Лицо Бача сохраняло бесстрастие.

— Похитители назвали вас в качестве посредника, — отрезал он.

Не веря своим ушам, Питер уставился на него. Должно быть, он ослышался.

— Честный Питер Стайлс, — сказал Девери, не обращаясь ни к кому конкретно.

— Почему я? — ошеломленно спросил Питер.

— Мы предполагаем, потому, что вам доверяет Джереми Ллойд. Он и убедил своих друзей, что с вами можно иметь дело, — сказал Бач. Он посмотрел на часы. — У вас чуть больше сорока часов, чтобы обговорить условия сделки.

У Питера пересохло во рту.

— У вас, должно быть, крыша поехала, — сказал он. — Как я могу договариваться? Я понятия не имею, что собирается делать правительство. Я не знаю…

— Мы здесь для того, чтобы сообщить вам, как действовать, — остановил его Бач.

— Нет! — Питер решительно замотал головой.

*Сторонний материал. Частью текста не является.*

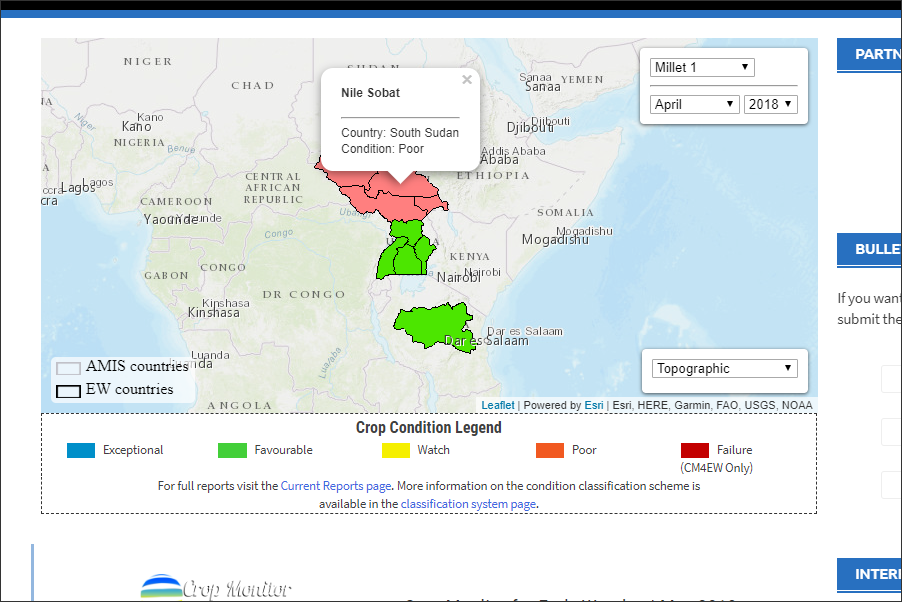Click the EW countries legend box icon
This screenshot has width=902, height=602.
click(x=68, y=391)
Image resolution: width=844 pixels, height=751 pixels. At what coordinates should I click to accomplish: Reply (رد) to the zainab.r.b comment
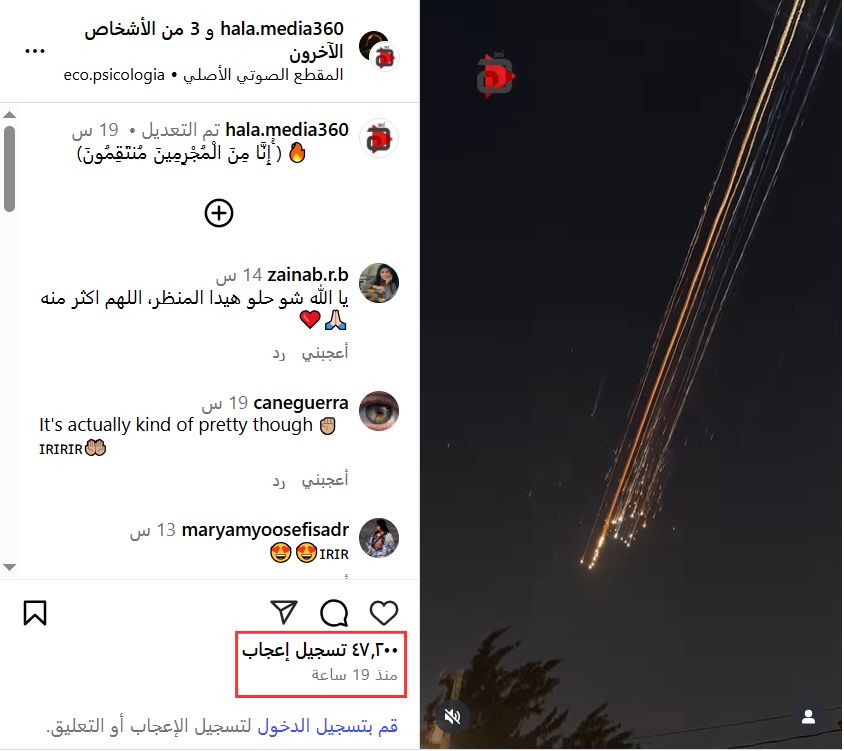278,353
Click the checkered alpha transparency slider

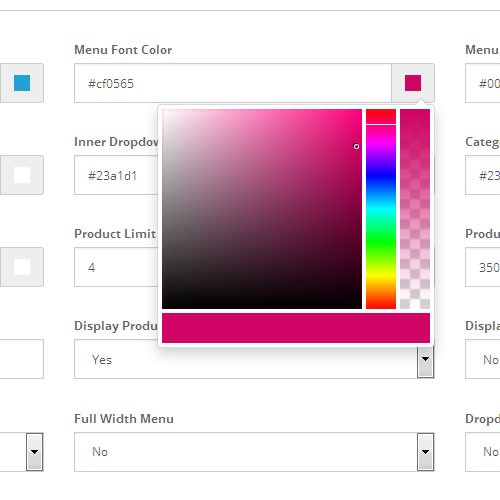(x=415, y=209)
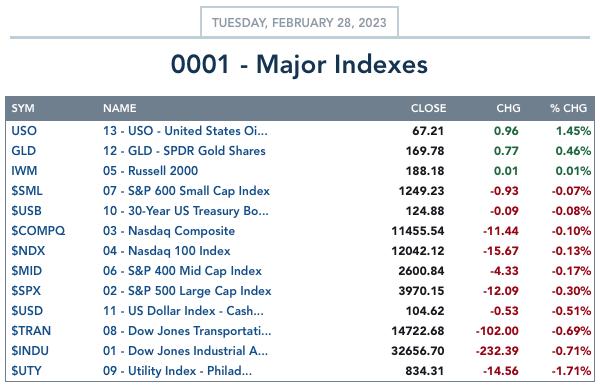Sort table by NAME column header
The height and width of the screenshot is (387, 600).
point(119,108)
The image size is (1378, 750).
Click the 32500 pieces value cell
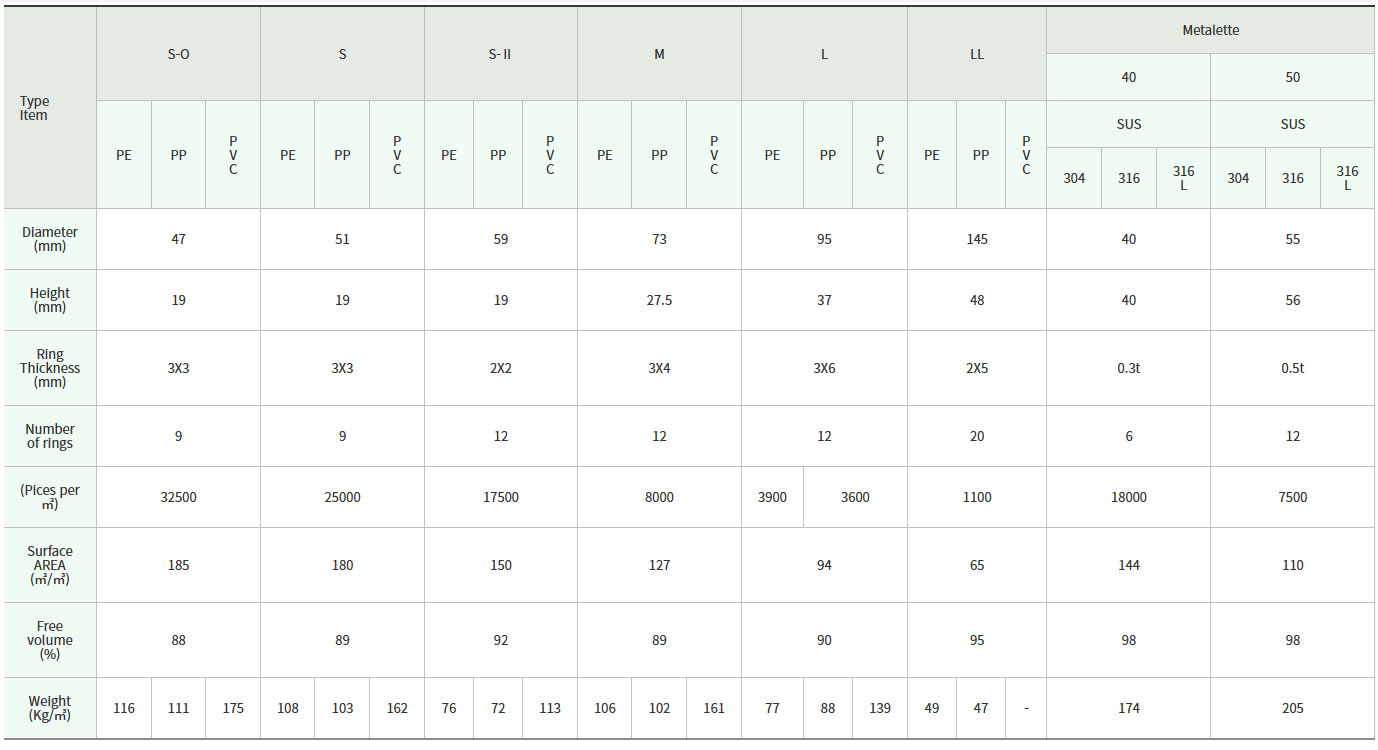178,497
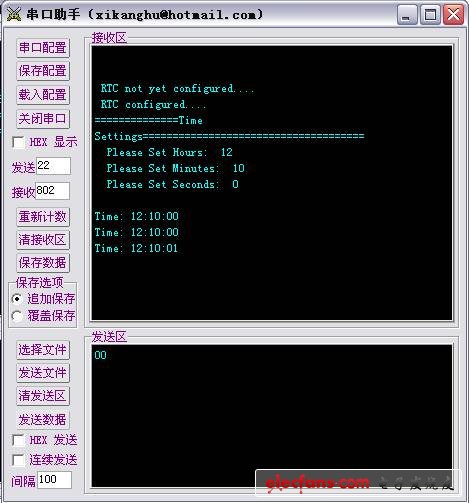This screenshot has height=503, width=469.
Task: Reset counters with 重新计数
Action: (43, 217)
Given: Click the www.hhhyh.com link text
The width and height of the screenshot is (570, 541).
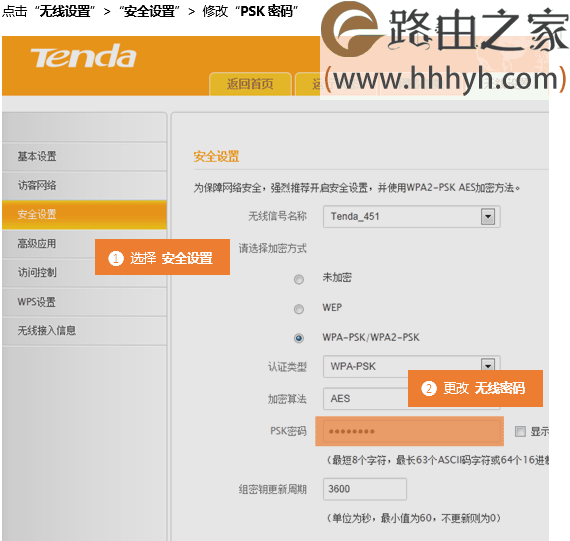Looking at the screenshot, I should (446, 79).
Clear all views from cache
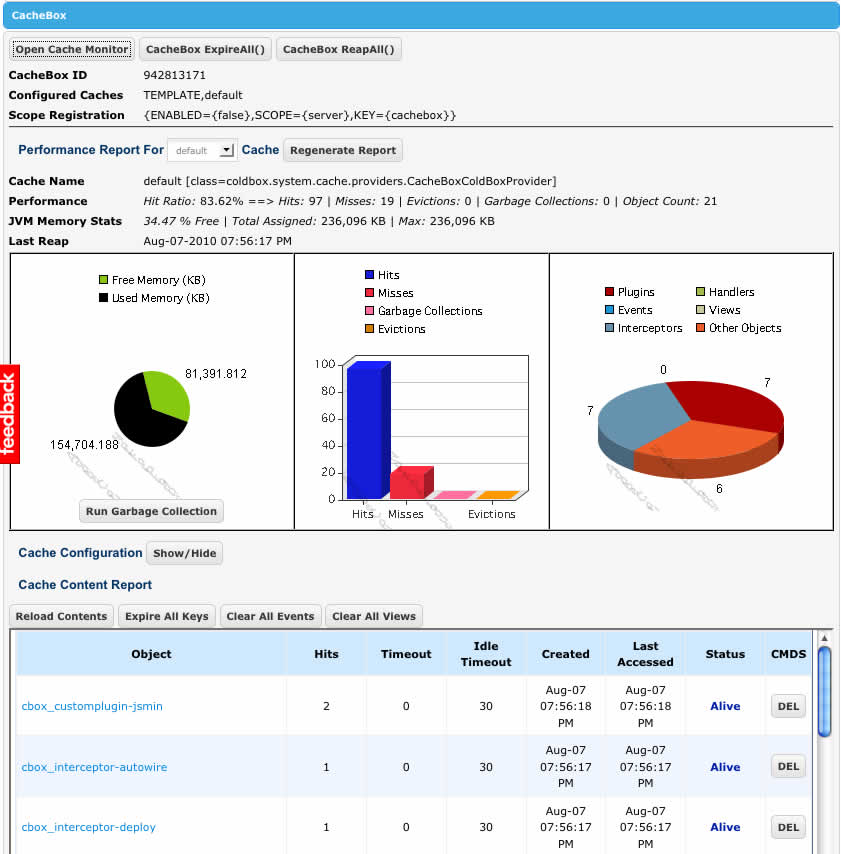The width and height of the screenshot is (841, 854). [374, 616]
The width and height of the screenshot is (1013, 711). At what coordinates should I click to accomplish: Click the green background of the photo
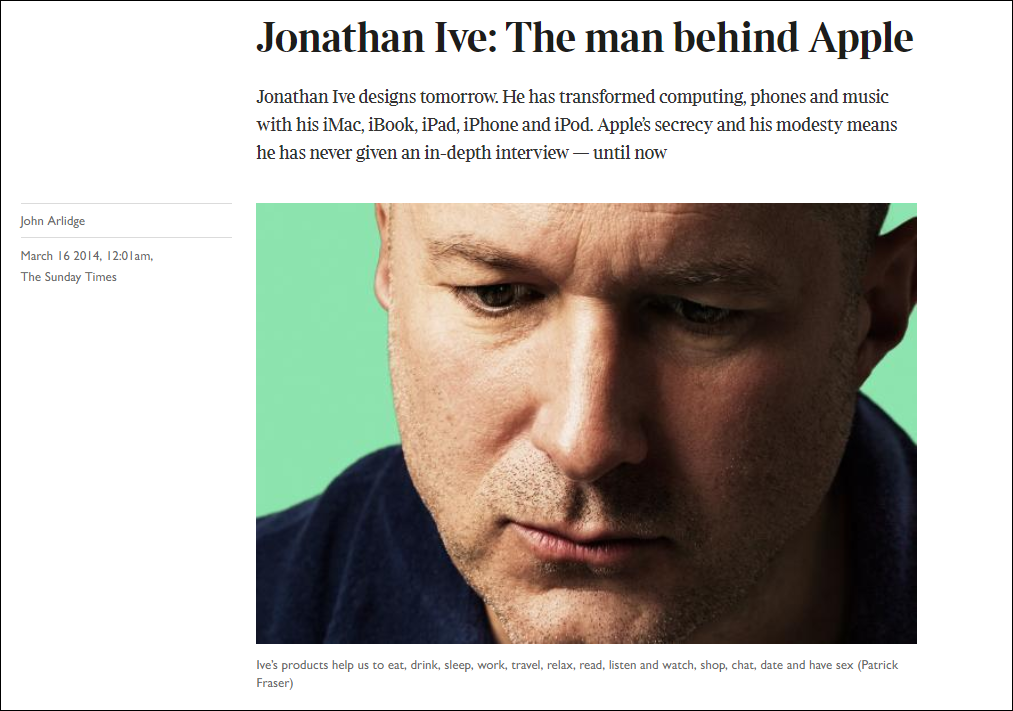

— Если вам удастся договориться, Питер, — вмешался Девери, — то, может, вы наилучшим образом поспособствуете освобождению миссис Ллойд и ее ребенка.

— Нет! — повторил Питер.

— Судьба всей страны зависит от вас, сэр, — сказал один из генералов. — Президент…

— Нет! — едва не заорал Питер.

— Думаю, тебе стоит выпить, Питер, — вмешался Девери.

— Никакого алкоголя, — сказал другой генерал. — Нам нужно, чтобы этот человек полностью отдавал себе отчет в своих действиях.

— Не будьте идиотом, генерал, — протянул Девери. — Парню надо выпить.